During creation, a GreatCircleArc is created between each adjacent pair of geometry points  see get_segments().
It is not an error for adjacent points in a geometry sequence to be coincident. In this case each GreatCircleArc between two such adjacent points will have zero length (GreatCircleArc.is_zero_length() will return True) and will have no rotation axis (GreatCircleArc.get_rotation_axis() will raise an error). However if two such adjacent points are antipodal (on opposite sides of the globe) then InvalidPointsForPolylineConstructionError will be raised
To create a PolylineOnSphere from any geometry type:
polyline = pygplates.PolylineOnSphere(geometry)

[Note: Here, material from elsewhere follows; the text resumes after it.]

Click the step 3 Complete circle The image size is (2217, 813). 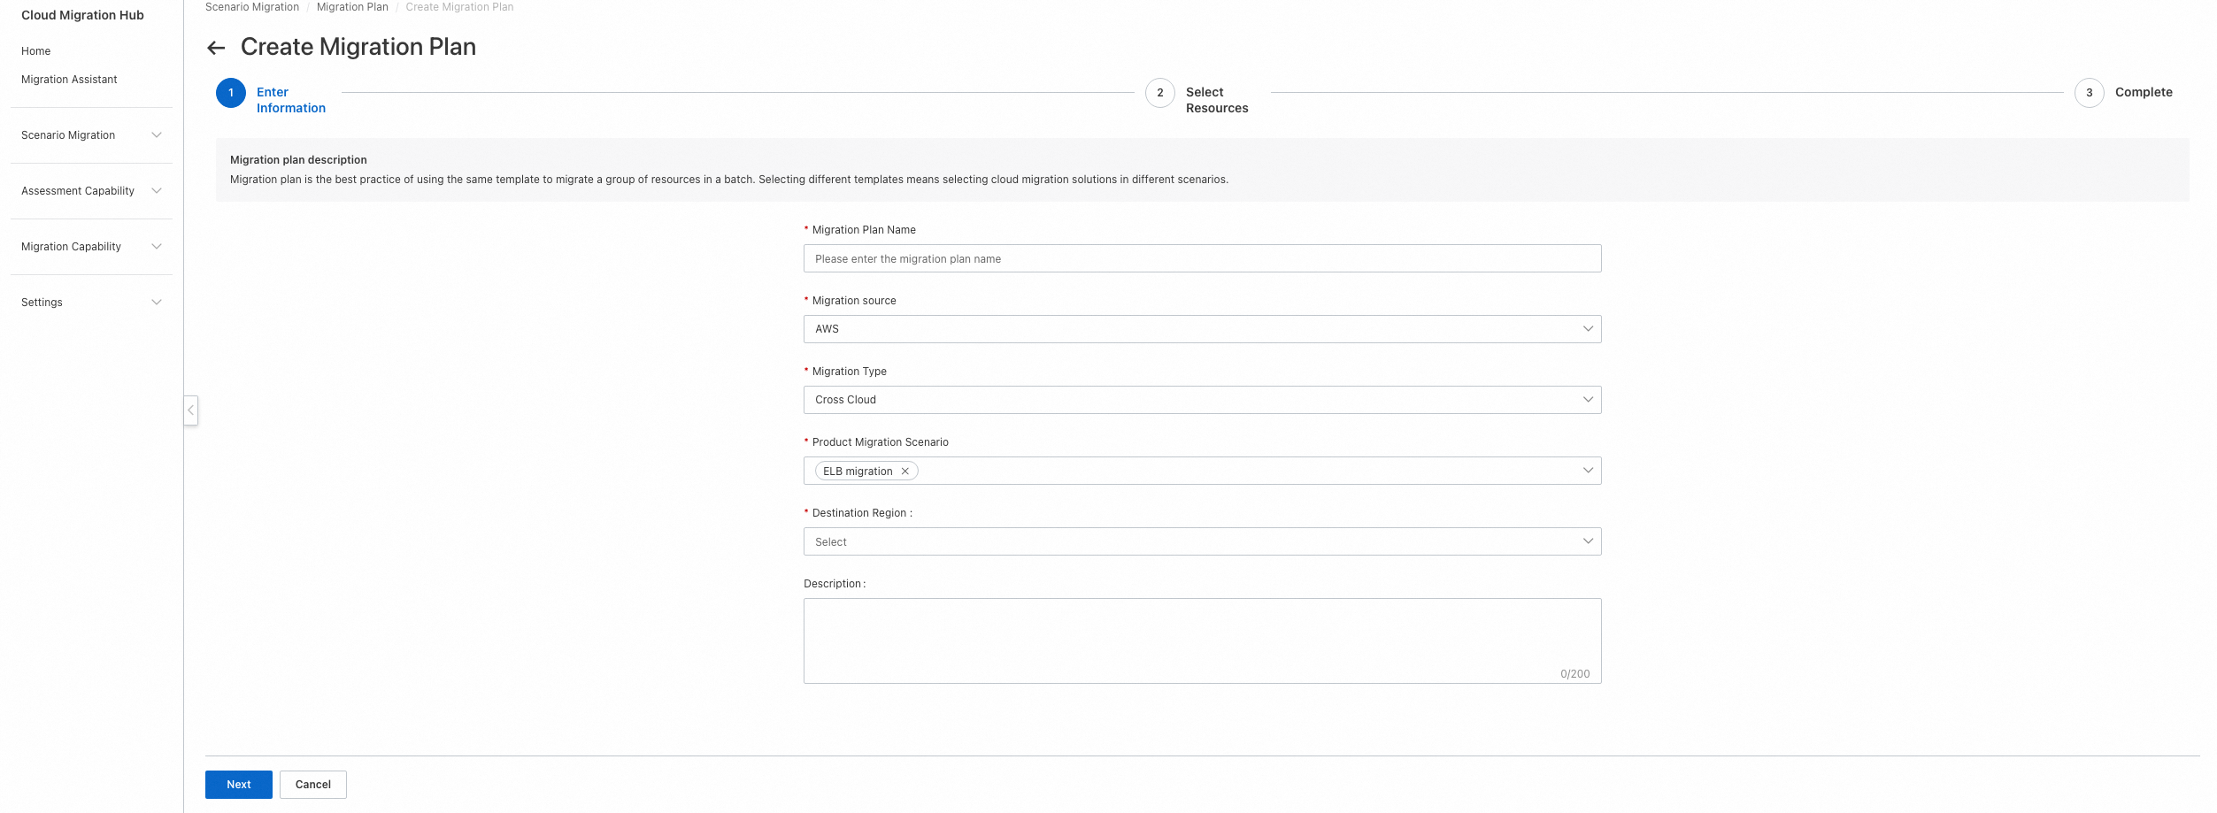2089,93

To create a PolylineOnSphere from any geometry containing at least two points:
try:
polyline = pygplates.PolylineOnSphere(geometry, allow_one_point=False)
except pygplates.InvalidPointsForPolylineConstructionError:
... # Handle failure to convert 'geometry' to a PolylineOnSphere.
Methods
__init__(...)  A PolylineOnSphere object can be constructed in more than one way... 
clone()  Create a duplicate of this geometry (derived) instance. 
distance(geometry1, geometry2, ...)  [staticmethod] Returns the (minimum) distance between two geometries (in radians). 
get_arc_length()  Returns the total arc length of this polyline (in radians). 
get_centroid()  Returns the centroid of this polyline. 
get_points()  Returns a readonly sequence of points in this geometry. 
get_segments()  Returns a readonly sequence of segments in this polyline. 
join(geometries, ...)  Joins geometries that have end points closer than a distance threshold. 
rotation_interpolate(from_polyline, ...)  [staticmethod] Interpolates between two polylines about a rotation pole. 
to_lat_lon_array()  Returns the sequence of points, in this geometry, as a numpy array of (latitude,longitude) pairs (in degrees). 
to_lat_lon_list()  Returns the sequence of points, in this geometry, as (latitude,longitude) tuples (in degrees). 
to_lat_lon_point_list()  Returns the sequence of points, in this geometry, as lat lon points. 
to_tessellated(tessellate_radians)  Returns a new polyline that is tessellated version of this polyline. 
to_xyz_array()  Returns the sequence of points, in this geometry, as a numpy array of (x,y,z) triplets. 
to_xyz_list()  Returns the sequence of points, in this geometry, as (x,y,z) cartesian coordinate tuples. 
Create a duplicate of this geometry (derived) instance.
Return type:  GeometryOnSphere 

[staticmethod] Returns the (minimum) distance between two geometries (in radians).
Parameters: 


Returns:  distance (in radians), or a tuple containing distance and the closest point on each geometry if return_closest_positions is True, or a tuple containing distance and the indices of the closest point (for multipoints) or segment (for polylines and polygons) on each geometry if return_closest_indices is True, or a tuple containing distance and the closest point on each geometry and the indices of the closest point (for multipoints) or segment (for polylines and polygons) on each geometry if both return_closest_positions and return_closest_indices are True, or None if distance_threshold_radians is specified and exceeded 
Return type:  float, or tuple (float, PointOnSphere, PointOnSphere) if return_closest_positions is True, or tuple (float, int, int) if return_closest_indices is True, or tuple (float, PointOnSphere, PointOnSphere, int, int) if both return_closest_positions and return_closest_indices are True, or None 
The returned distance is the shortest path between geometry1 and geometry2 along the surface of the sphere (great circle arc path). To convert the distance from radians (distance on a unit radius sphere) to real distance you will need to multiply it by the Earth’s radius (see Earth).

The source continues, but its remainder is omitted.